Da kann man als Eltern definitiv nichts dagegen haben. Aber muss man das Gegengeschlecht deswegen gleich mit Adjektiven wie «behindert», «zickig» und «doof» betiteln? Würde vornehmes Desinteresse den Zweck nicht genauso erfüllen? «Leider nein», sagt Melitta Steiner, Sozialpädagogin und Mitarbeiterin der Zürcher Beratungsstelle für Eltern und Kinder «Pinocchio». Zur Latenzphase gehöre eben nicht nur das Lernen, sondern auch die Ausbildung der eigenen Geschlechtsidentität. «Mit ihren gleichgeschlechtlichen Gspändli können Kinder sozusagen ungestört ihre Geschlechterrollen einüben.» Zudem stärke es die eigene Identität und auch das Zusammengehörigkeitsgefühl natürlich ungemein, wenn man die jeweils anderen «total blöd» finden könne. Also Augen zu und durch, wenn der eigene Nachwuchs «Buben sind doof» aufs Etui kritzelt oder der Schwester Zeichnungen von erschossenen Ponys schenkt? «Es schadet nicht, darauf aufmerksam zu machen, dass das Gegengeschlecht auch guten Seiten hat», sagt Steiner. Aber wegerziehen lasse sich die temporäre Abneigung nicht, einfach, weil sie im Dienste einer Entwicklungsaufgabe stehe.
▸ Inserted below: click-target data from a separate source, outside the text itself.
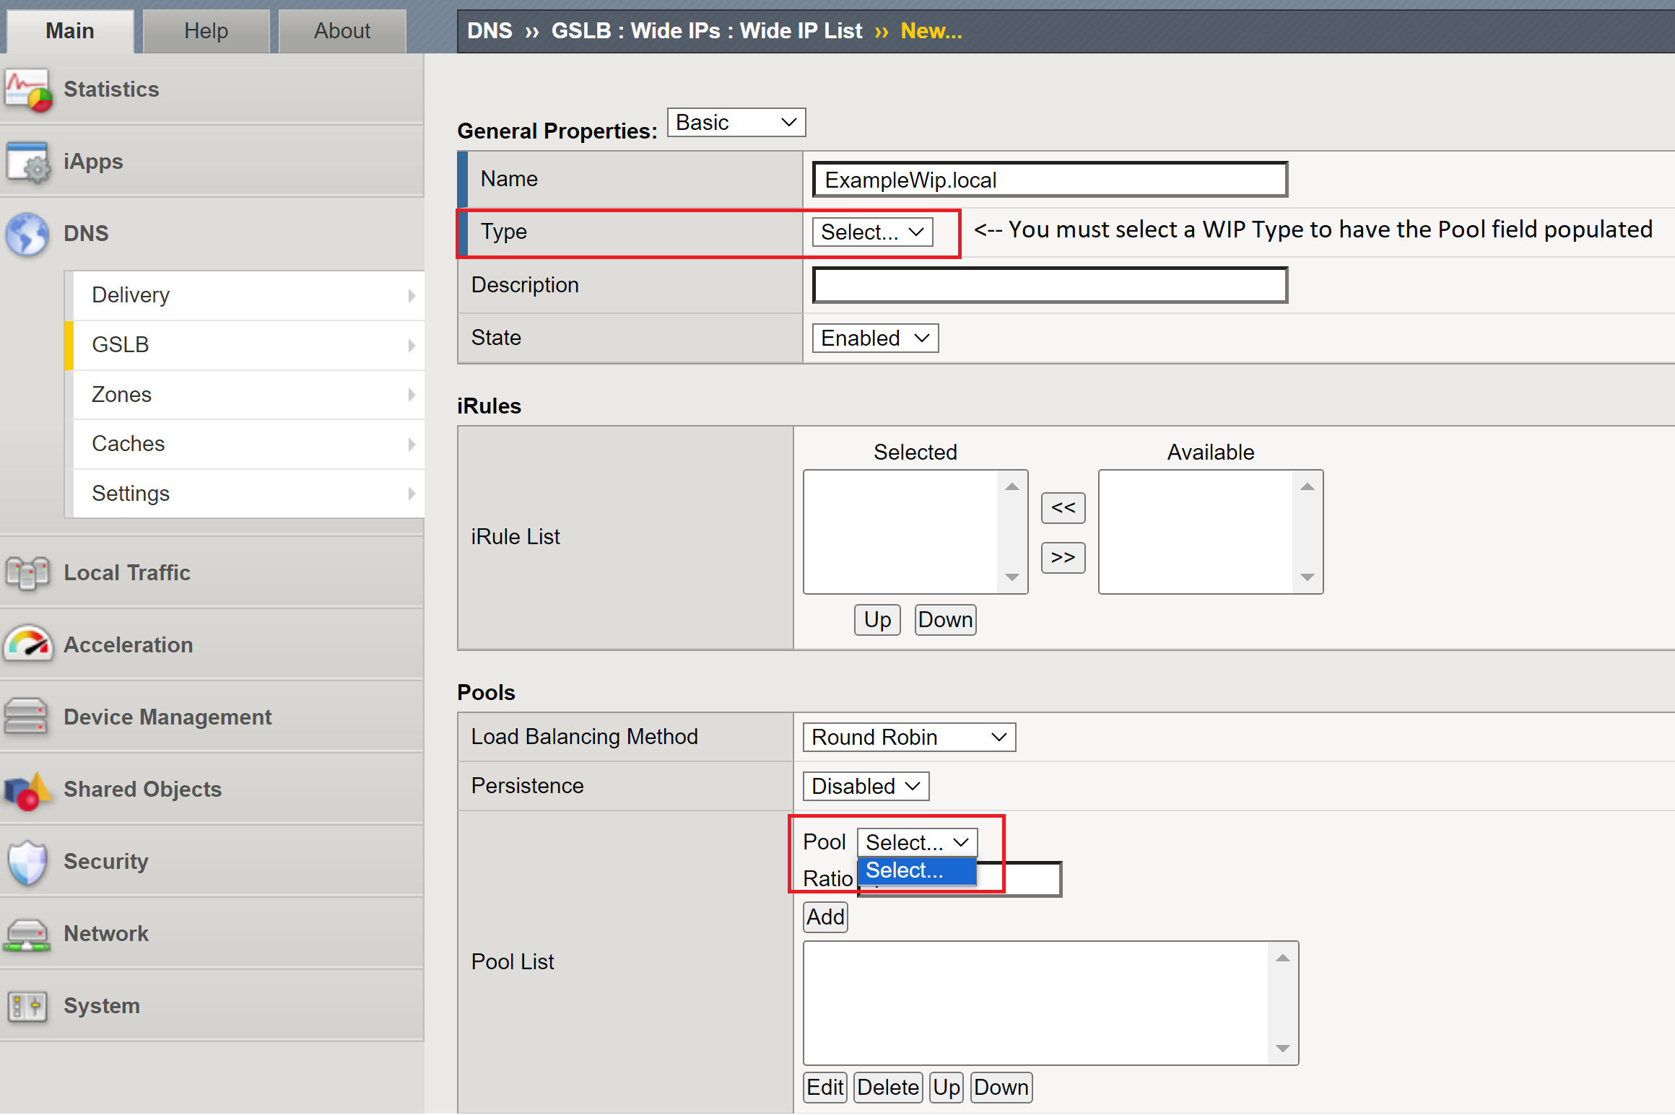Screen dimensions: 1675x1115
Task: Open the Acceleration section
Action: coord(128,644)
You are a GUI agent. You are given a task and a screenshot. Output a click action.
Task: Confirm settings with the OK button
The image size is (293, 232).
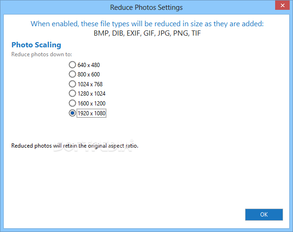click(264, 215)
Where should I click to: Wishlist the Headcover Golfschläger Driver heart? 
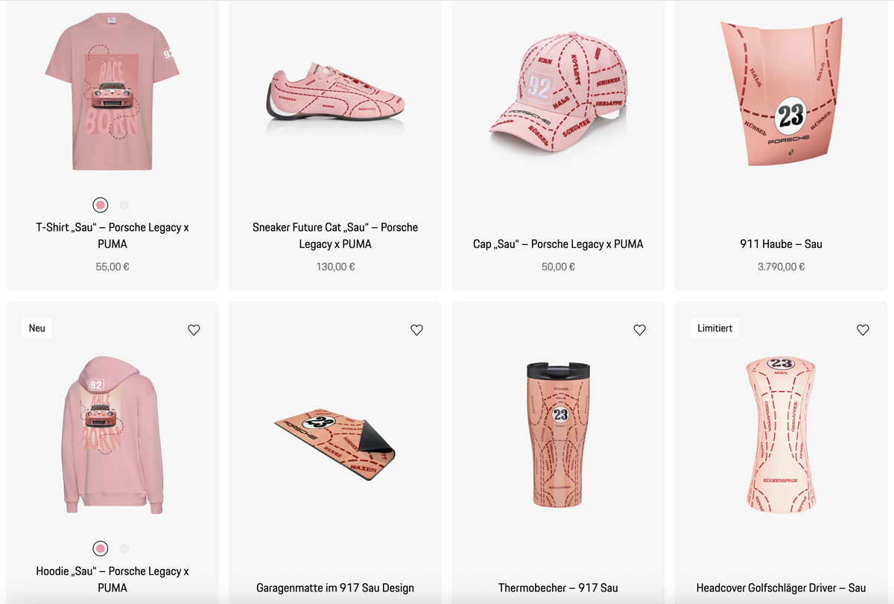(x=863, y=330)
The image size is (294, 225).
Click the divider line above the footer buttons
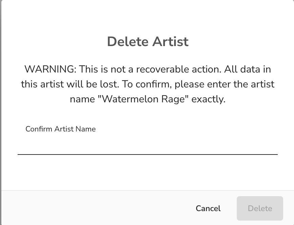148,190
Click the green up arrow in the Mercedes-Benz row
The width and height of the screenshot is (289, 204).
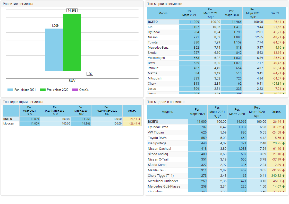tap(284, 48)
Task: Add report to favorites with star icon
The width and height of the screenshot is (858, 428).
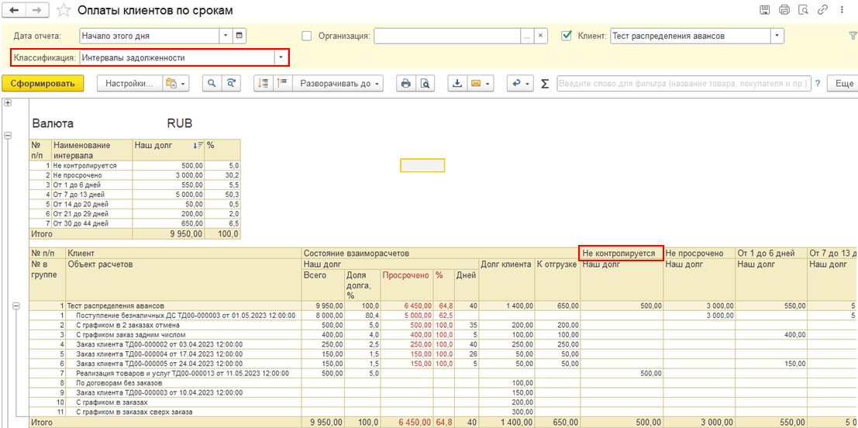Action: [64, 11]
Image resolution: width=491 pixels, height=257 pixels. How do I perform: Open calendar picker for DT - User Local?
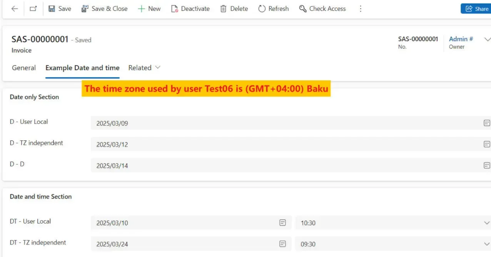pos(282,223)
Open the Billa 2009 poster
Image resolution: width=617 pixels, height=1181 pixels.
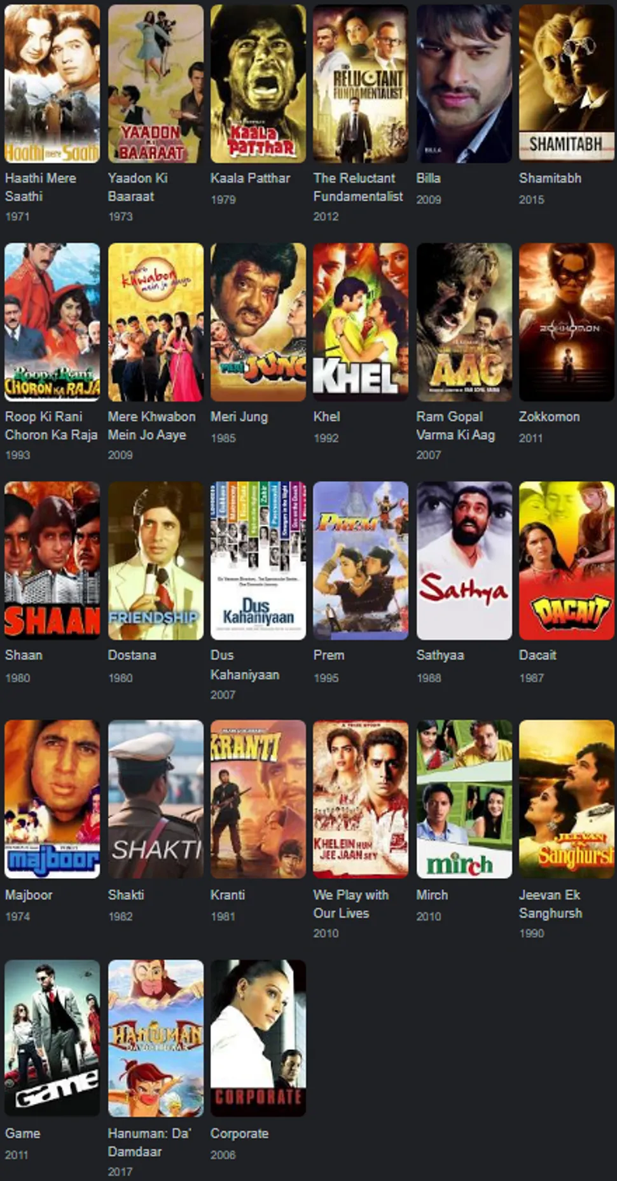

Alles dreht sich ums Verliebtsein
Bleibt noch die Frage nach den Kindern, die der Volksmund mit «Wiber-» oder «Buebäschmöcker» betitelt. Was ist mit den Buben, die mit den Mädchen in die Puppenecke gehen oder den Mädchen wie Floriane, die am liebsten Eishockey spielen? «Auch die machen ihren Weg», sagt Steiner. Die Mutter zweier Teenager hat gleich beide Varianten zu Hause. «Meinen Sohn in einen Fussballclub zu schicken, wäre genauso abwegig gewesen, wie meiner Tochter das Fussballspielen zu verbieten», sagt sie. Darum habe es bei beiden diese Zeit der ausschliesslich gleichgeschlechtlichen Freundschaften nie gegeben. Warum, weiss Steiner selber nicht: «Vielleicht», meint sie, «fühlten sie sich nicht so schnell in ihrer Geschlechtsidentität bedroht.»
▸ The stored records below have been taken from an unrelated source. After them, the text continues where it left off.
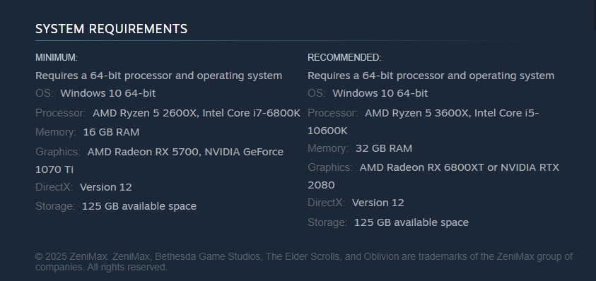Click the recommended OS Windows 10 64-bit text
The width and height of the screenshot is (596, 281).
380,93
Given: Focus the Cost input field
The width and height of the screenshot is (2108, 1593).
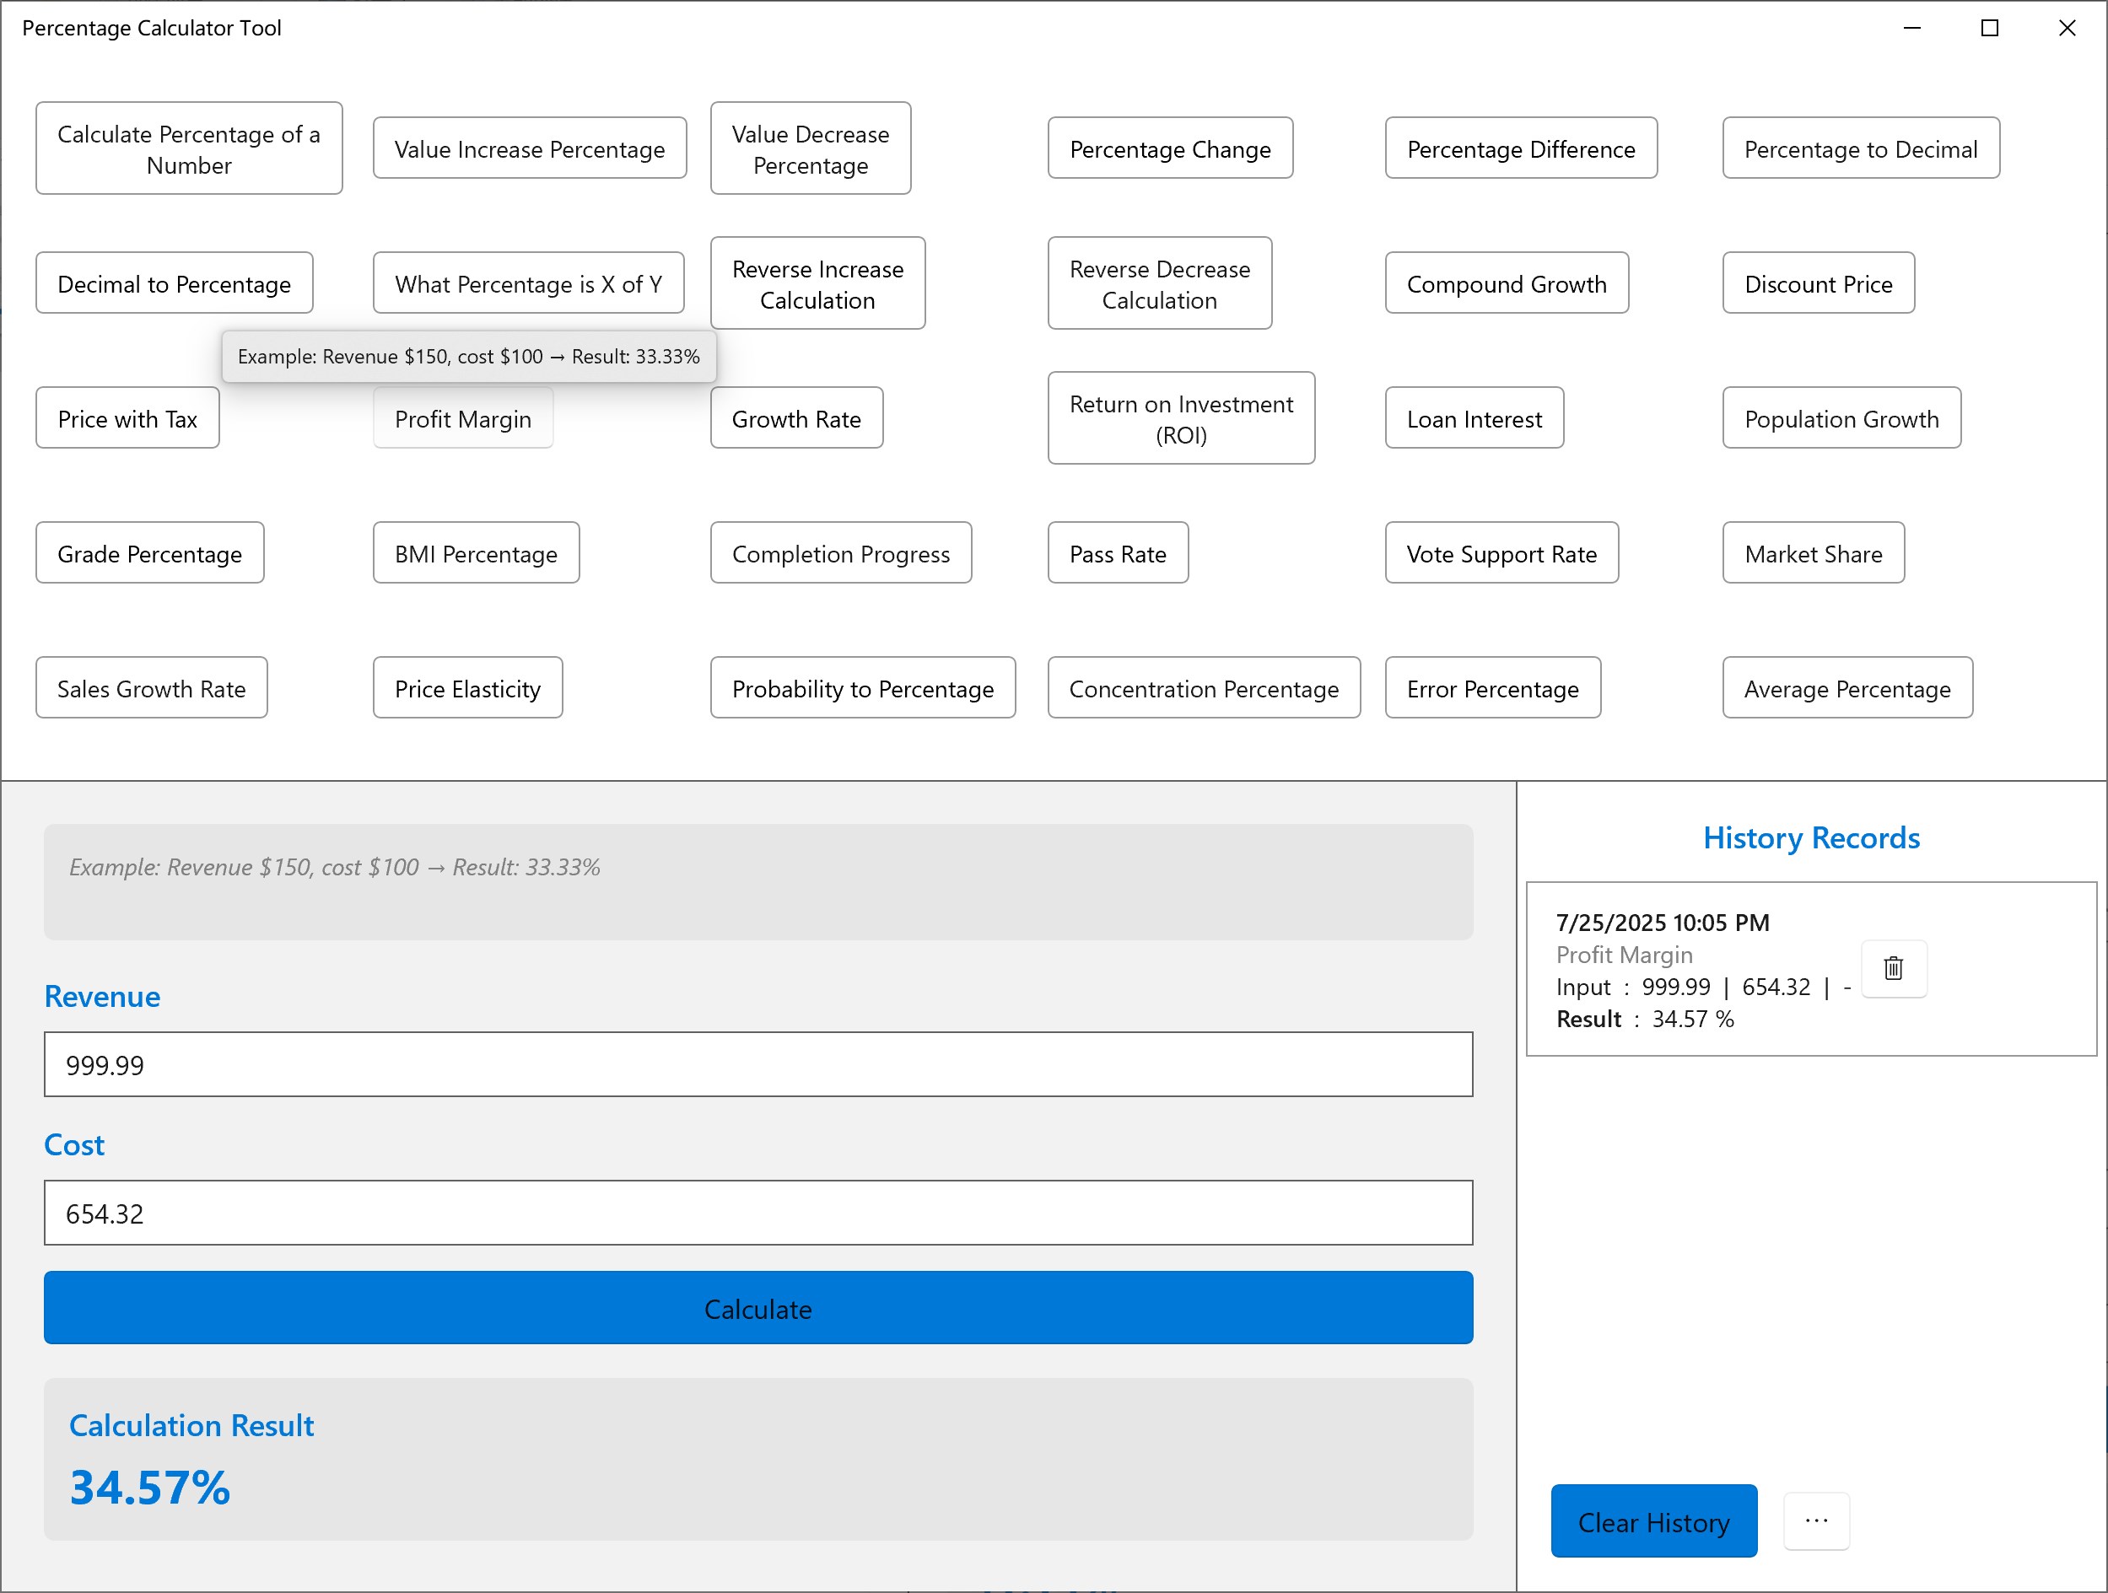Looking at the screenshot, I should 758,1212.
Auch für die Kinderpsychiaterin und zweifache Mutter Wiebke Rebetez ist ein gutes Selbstbewusstsein einer der Faktoren, der es Kindern erlaubt, gegen die gängige Norm zu verstossen. Ihre Tochter war immer mit Jungs und Mädchen befreundet. «Sie brauchte diese starke Abgrenzung nicht, um sich im Umgang mit dem Gegengeschlecht sicher zu fühlen», sagt Rebetez.
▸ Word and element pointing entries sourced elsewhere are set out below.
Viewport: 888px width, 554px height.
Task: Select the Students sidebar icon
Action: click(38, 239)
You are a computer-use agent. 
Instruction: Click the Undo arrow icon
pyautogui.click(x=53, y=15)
Also doch, das Gegengeschlecht! Wer bei Freud weiter liest, stösst nämlich alsbald auf den Satz: «Das Verliebtsein ist das zentrale Thema der mittleren Kindheit. Einerseits wird in Mädchen- bzw. Jungengruppen das Gegengeschlecht abgewertet, um sich selbst als bedeutsam zu erfahren, andererseits sind das Interesse und die Anziehung nicht zu leugnen.» Aha.
Nico …? «Sicher nöd!» Erst nach mehrmaligem Nachhaken lässt er eine Ausnahme gelten. Olivia. Olivia ist nett. Olivia spielt Lego.